■ **PROBLEM DESCRIPTION**: Check every line of the data for the string "Save" and copy the ones that have it.

■ **DATA RECORDS**:
■ ■ ■ ■ ■ ■ ■

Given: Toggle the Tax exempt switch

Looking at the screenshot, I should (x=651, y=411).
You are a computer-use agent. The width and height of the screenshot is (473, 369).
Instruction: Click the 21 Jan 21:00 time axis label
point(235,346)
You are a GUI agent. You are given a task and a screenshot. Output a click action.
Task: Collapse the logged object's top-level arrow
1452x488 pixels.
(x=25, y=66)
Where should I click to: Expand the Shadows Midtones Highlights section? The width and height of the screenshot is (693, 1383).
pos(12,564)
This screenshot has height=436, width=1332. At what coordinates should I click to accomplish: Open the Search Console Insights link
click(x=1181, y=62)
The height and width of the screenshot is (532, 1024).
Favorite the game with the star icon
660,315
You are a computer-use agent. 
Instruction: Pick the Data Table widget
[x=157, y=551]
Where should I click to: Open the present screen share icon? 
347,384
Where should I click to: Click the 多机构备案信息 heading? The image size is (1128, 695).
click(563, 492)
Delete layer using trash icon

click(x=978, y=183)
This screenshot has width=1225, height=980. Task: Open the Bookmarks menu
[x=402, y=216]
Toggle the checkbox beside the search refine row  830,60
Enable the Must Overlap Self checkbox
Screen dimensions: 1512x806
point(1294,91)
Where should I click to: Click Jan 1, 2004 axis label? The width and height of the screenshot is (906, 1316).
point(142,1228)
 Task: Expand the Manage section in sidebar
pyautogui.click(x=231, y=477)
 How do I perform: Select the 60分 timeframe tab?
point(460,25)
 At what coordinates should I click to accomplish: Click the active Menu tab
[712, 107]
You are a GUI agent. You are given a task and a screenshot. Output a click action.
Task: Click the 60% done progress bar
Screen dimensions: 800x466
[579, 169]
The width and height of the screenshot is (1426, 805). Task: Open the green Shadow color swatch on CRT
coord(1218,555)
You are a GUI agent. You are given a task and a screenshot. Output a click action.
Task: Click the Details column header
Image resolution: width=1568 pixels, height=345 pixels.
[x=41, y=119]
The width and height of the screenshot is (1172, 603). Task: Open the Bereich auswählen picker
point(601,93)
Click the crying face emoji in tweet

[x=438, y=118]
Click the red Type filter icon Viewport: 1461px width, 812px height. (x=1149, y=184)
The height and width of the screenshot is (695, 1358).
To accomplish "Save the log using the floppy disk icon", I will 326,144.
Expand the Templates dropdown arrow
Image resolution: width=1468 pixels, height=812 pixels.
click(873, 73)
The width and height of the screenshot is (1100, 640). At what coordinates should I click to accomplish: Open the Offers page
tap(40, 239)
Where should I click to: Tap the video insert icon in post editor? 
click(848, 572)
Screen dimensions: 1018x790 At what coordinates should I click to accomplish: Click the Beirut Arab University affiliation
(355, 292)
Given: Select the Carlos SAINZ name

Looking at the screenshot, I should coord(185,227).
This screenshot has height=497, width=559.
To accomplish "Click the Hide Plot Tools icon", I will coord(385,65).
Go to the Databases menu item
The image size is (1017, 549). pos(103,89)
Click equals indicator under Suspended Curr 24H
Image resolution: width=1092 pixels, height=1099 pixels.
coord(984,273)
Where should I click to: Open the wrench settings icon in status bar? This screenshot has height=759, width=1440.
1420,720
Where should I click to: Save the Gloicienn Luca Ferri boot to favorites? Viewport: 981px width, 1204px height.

■ ■ ■ ■ ■ ■ ■

■ **EXERCISE SOLUTION**:
To accomplish "Save the log using the floppy disk icon", I will 326,144.
Where should I click to: Save the Gloicienn Luca Ferri boot to favorites? Viewport: 981px width, 1204px height.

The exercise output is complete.